• _What you are asked to do_: Leaving all pictures out, output exactly and only the line containing "The image size" and the lines that follow it to the end of the material below.
Records provided section start
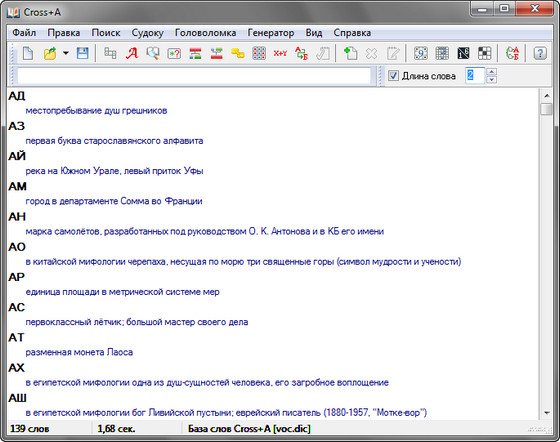The width and height of the screenshot is (560, 442).
Task: Click inside the search text field
Action: (x=194, y=76)
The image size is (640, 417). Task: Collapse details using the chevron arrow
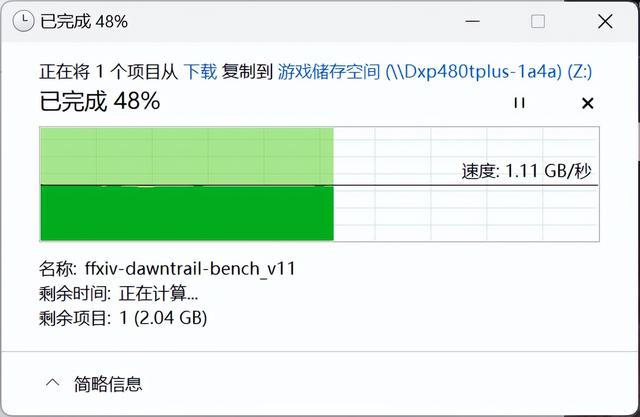click(x=53, y=384)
Records provided section end
• _Exercise solution_:
The image size is (640, 417). Task: Collapse details using the chevron arrow
click(x=53, y=384)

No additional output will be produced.